Trypanosoma suis

Scientific classification
- Domain: Eukaryota
- Clade: Discoba
- Phylum: Euglenozoa
- Class: Kinetoplastea
- Order: Trypanosomatida
- Family: Trypanosomatidae
- Genus: Trypanosoma
- Subgenus: Pycnomonas
- Species: T. suis
- Binomial name: Trypanosoma suis Ochmann, 1905

= Trypanosoma suis =

- Authority: Ochmann, 1905

Species of Kinetoplaste

Trypanosoma suis is a species of excavate trypanosome in the genus Trypanosoma that causes one form of the surra disease in animals. It infects pigs. It does not infect humans.

==Discovery==
Trypanosoma suis was first encountered and described by Ochmann in 1905. He found the parasite in a herd of sick pigs in Dar-es-Salaam, Tanzania. Hence the name as the word suis means pig. Eventually it was lost in consecutive renaming of the parasite until the 1950s.

==Rediscovered==
Trypanosoma suis is rarely seen and has been lost and rediscovered several times. In the 1950s T. suis is rediscovered in Burundi by two Belgian researchers.

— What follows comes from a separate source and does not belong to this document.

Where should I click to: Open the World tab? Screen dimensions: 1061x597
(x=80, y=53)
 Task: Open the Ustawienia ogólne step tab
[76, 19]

T. suis remains the most rare member of the Salivarian trypanosomes. The only isolated specimen known of this species is kept at the Kenya Trypanosomiasis Research Institute, Nairobi.

The next detection was only made by Hutchinson and Gibson 2015. Newly developed molecular biology methods allowed the discovery of an uncertain Trypanosoma in samples from a few years prior from Tanzania and the Central African Republic. This molecular profile was then applied to blood smear slides from 1952 and 1953, a match was found, and the rediscovery of T. suis was declared.

==Transmission==

The parasite is known to be transmitted by the tsetse fly Glossina brevipalpis.